Would the FCPA’s facilitation payment exception apply? It states that the FCPA’s anti-bribery provisions “shall not apply to any facilitating or expediting payment to a foreign official, political party, or party official the purpose of which is to expedite or to secure the performance of a routine governmental action by a foreign official, political party, or party official.” The definition of “routine governmental action” means “an action which is ordinarily and commonly performed by a foreign official in” (among other things) “providing phone service.”
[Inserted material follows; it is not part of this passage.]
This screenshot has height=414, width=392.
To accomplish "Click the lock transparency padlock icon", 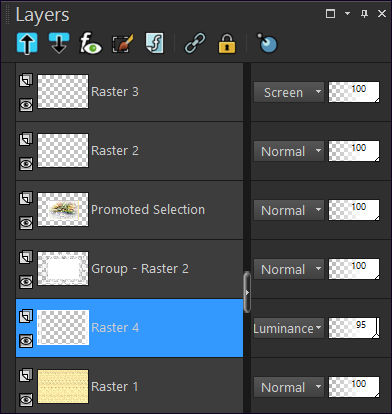I will 227,43.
The article further states notes:

“After Haiti’s devastating 2010 earthquake, an initiative to rebuild schools and hospitals through the Digicel Foundation, the company’s charitable wing, won praise and turned (Denis O’Brien – an Irish telecom billionaire who founded Digicel] into a champion for philanthropic efforts in the country. [Digicel] turned into the impoverished nation’s largest private foreign investor as it spent hundreds of millions of dollars on communications infrastructure as well as education initiatives and professional training programs for average Haitians.”

There is of course nothing wrong with making charitable donations in a foreign country, but it does raise a certain element of FCPA risk and several DOJ FCPA Opinion Procedure Releases have focused on the issue. (See here).